In two days, we leave for the Alps. The snowboards are out of storage, 4,372,690,114 freshly-baked vacation cookies are cooling on the counter, and, per tradition, my heart is hiding in the tightest part of my esophagus.
Maybe it’s because I grew up in prairie country, but mountains terrify as much as they thrill me. On the drive up, I always imagine our car hitting a pot hole and plunging us down 3,000 feet of sheer rock to perish in a fireball of Die Hard proportions. Once we reach snow, I think about the treacherous ice canyons [probably] gaping under the thin frost on which we stand. Riding the ski lift, I imagine the cable snapping or a gust of wind flipping my chair upside-down over the highest drop. Buckling into my snowboard, I consider the myriad of ways I could die or, at the very least, end up horribly mangled on my way down the mountainside with no effort on my part.
Then I factor in the girls. With stunning internal cinematography, I can see an out-of-control skier lopping off their heads with his pole. I can see the girls tumbling off the edge of a precipice, barreling face-first into a tree, heck, even stumbling on a flat surface and breaking a wrist (which may or may not have actually happened to a certain father of theirs). I imagine fatal icicles, avalanches, surprise blizzards, and death by snowmobile… and they’ve never even been on the slopes yet.
Christina’s post yesterday about mothers’ fear of taking risks set me thinking… or rather, stopped my overly dramatic thinking in its tracks. “What is it about nature,” she asked, “and high places and sharp that seem so terrifying that it’s not even worth the supervised risk?” Well, everything, I thought. Then I began to remember some of my happiest childhood moments—reading on tree branches with leaf shadows dancing across my face and soft air beneath me… jumping from one boulder to another over mysterious, bottomless crevices… sitting on our car windowsill with the wind full in my face as we drove through State Parks… strapping on rollerblades and letting my brothers sling me back and forth across the street with long ropes attached to their bikes… exploring woods alone, wading swift rivers up to my neck, running barefoot through grass… Danger was the big kid on the playground, sure, but he wasn’t an enemy.

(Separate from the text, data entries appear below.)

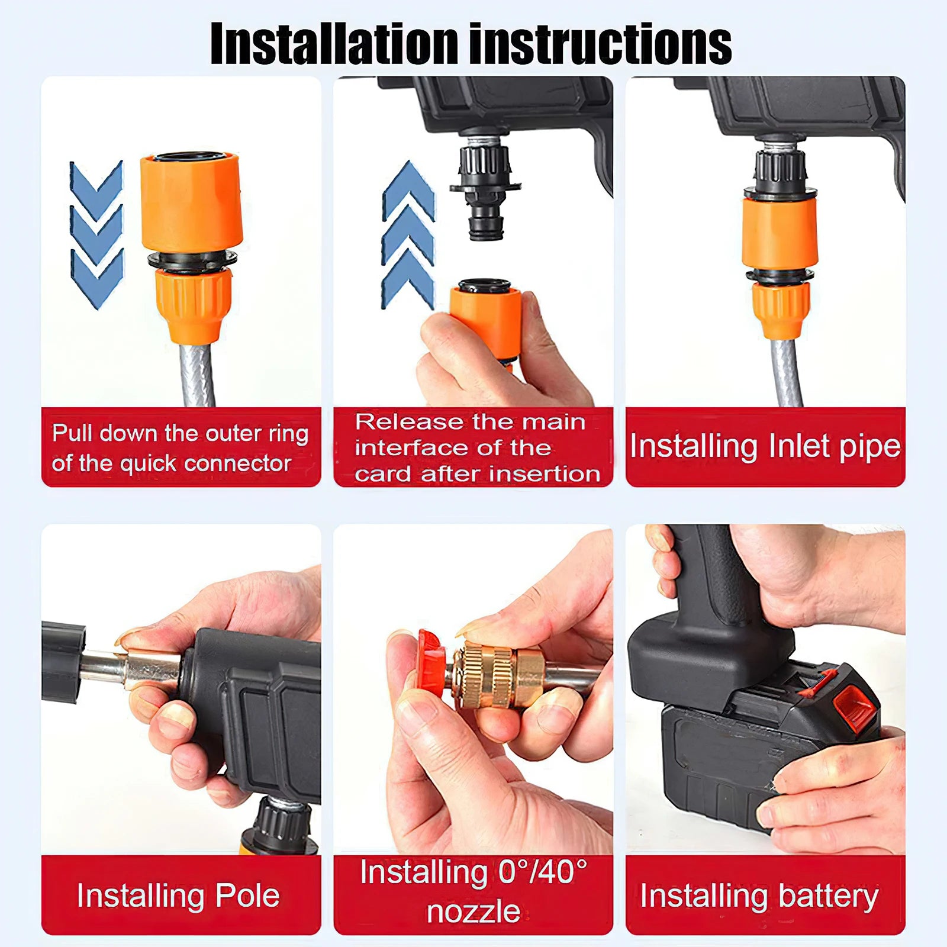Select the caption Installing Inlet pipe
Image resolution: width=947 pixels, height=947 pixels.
(765, 446)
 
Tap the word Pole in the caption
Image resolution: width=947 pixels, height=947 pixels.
(247, 896)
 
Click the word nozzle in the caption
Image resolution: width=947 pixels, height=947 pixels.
(474, 911)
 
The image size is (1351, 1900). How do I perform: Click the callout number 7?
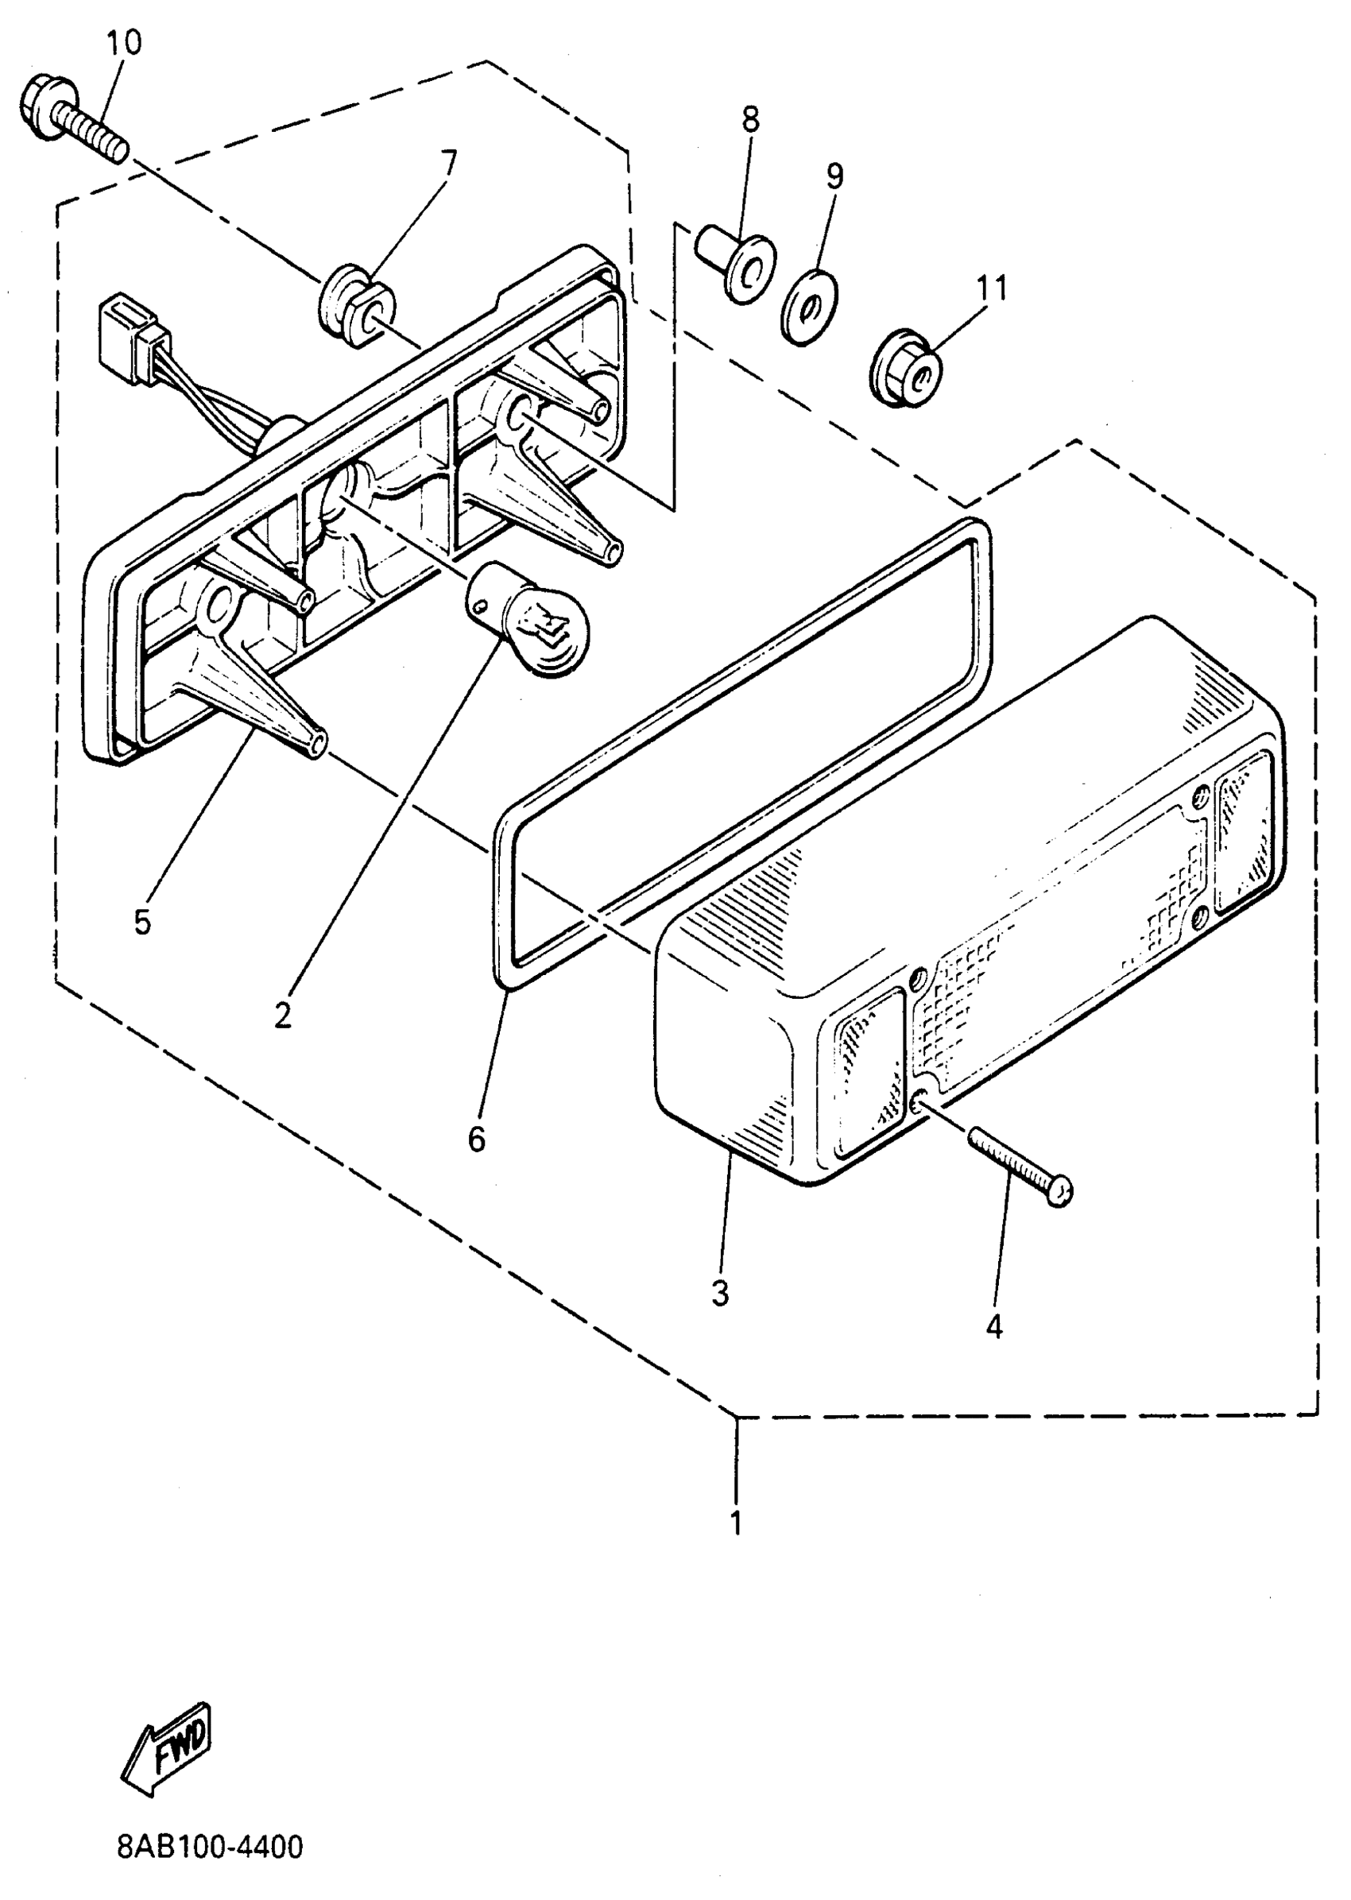pos(448,163)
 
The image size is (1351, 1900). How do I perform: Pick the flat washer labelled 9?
pos(808,306)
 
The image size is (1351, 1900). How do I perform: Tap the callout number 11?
pos(992,288)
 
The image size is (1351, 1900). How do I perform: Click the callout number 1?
pos(735,1523)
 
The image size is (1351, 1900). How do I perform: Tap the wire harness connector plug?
pos(131,341)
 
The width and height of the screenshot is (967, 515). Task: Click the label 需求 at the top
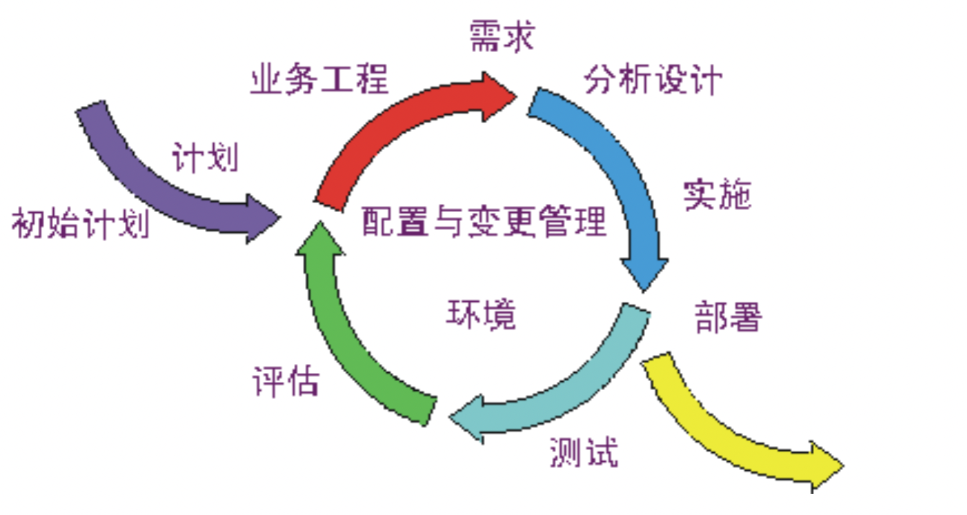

I will not be letting my daughters sit halfway out of a moving vehicle anytime soon, but I recognize that my [dramatic and mostly unfounded] fears should not keep them from experiencing the wild joy of nature. So we’re borrowing a sled tonight. We’ll rent a pint-sized snowboard. We’ll save seats for the girls on the cable car and show them the world from snowy peaks. I will make every effort to encourage carpe dieming, to have fun, and to quiet the panic every time one of them peeks down a hill. All the same, don’t be too surprised to find out I’ve stashed a first aid kit and a defibrillator in one my boots.